Continue the introduction to Apache Dubbo and its vulnerability research, picking up right after its last sentence.

■ DOCUMENT PASSAGE:
■ ■ ■ ■ ■

Introduction

Apache Dubbo is a popular Java open-source, high-performance RPC (Remote Procedure Call) framework designed to simplify the development of microservices-based and distributed systems. Originally created by Alibaba, Dubbo has gained widespread popularity and is now maintained as a top-level Apache project with 40K stars on GitHub. At its core, Dubbo provides a robust communication protocol that allows services to seamlessly exchange data and invoke methods across different networked nodes, enabling the creation of scalable, flexible, and reliable applications. With its rich ecosystem and community support, Apache Dubbo has become a go-to choice for organizations seeking to harness the power of distributed computing in their software solutions.

In the past, several publications covered vulnerabilities in the framework, mainly affecting the provider end of the RPC layout, such as The 0xDABB of Doom. In 2021, Alvaro Muñoz published great research on the framework with an article named “Apache Dubbo: All roads lead to RCE“, disclosing more than a dozen RCE vulnerabilities.

■ ■ ■ ■ ■

■ SUPPLIED INFORMATION:
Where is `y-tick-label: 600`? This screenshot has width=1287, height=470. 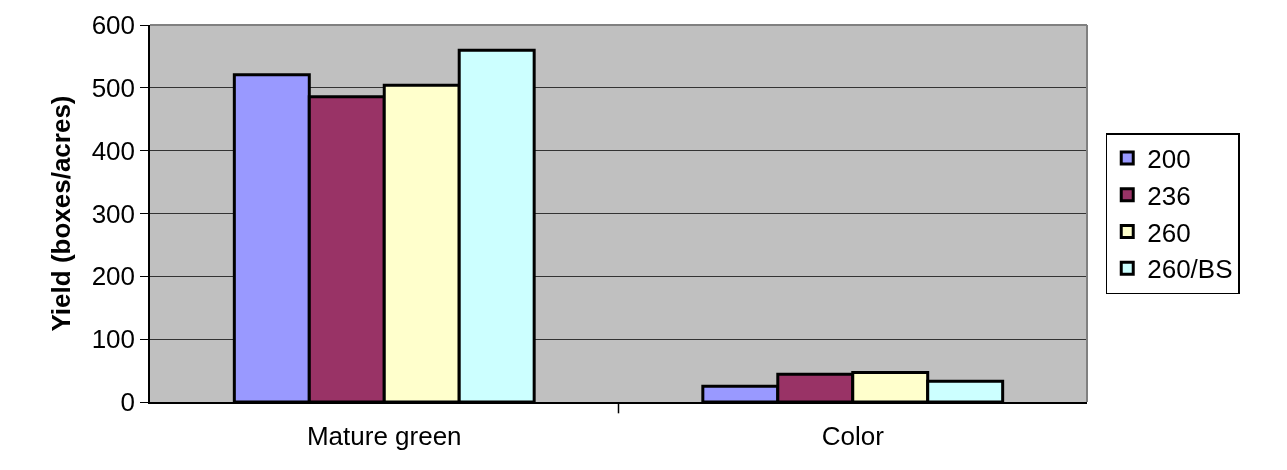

■ ■ ■ ■ ■

■ ANSWER FOR THE TASK:
Interestingly, Muñoz unveiled and discussed a bit on vulnerabilities affecting the consumer end rather than the provider (we will explain Dubbo’s architecture in the next section). The curiosity about this less researched side of Dubbo led us to unveil two other interesting findings that later were debatably not considered vulnerabilities by Apache. Nevertheless, we publish our research out of technical interest so that the community is aware of the risks. Following our disclosure, Apache updated its documentation to provide clearer safety instructions for users.

Key Information

  • Sonar’s Vulnerability Research Team has discovered two security issues in Apache Dubbo.
  • After reporting and discussing the findings, the Apache team didn’t classify them as vulnerabilities.
  • Despite having similar issues being recognized as vulnerabilities in the past, the Apache team claimed that it is the user’s responsibility to make sure that registries are well protected as they should provide a shield against untrusted Providers.
  • Following our notes on the unclarity of this point of view in their documentation, Apache updated its documentation for users to protect themselves better.

Impact

Apache Dubbo consumers who invoke RPC functions on untrusted provides or using non-secure registries are susceptible to arbitrary object deserialization, which can eventually result in remote code execution (RCE).

Apache Dubbo Technical Details

In this section, we will showcase the technical details and explanation of our findings. We will discuss the common Dubbo architecture and how this attack vector works.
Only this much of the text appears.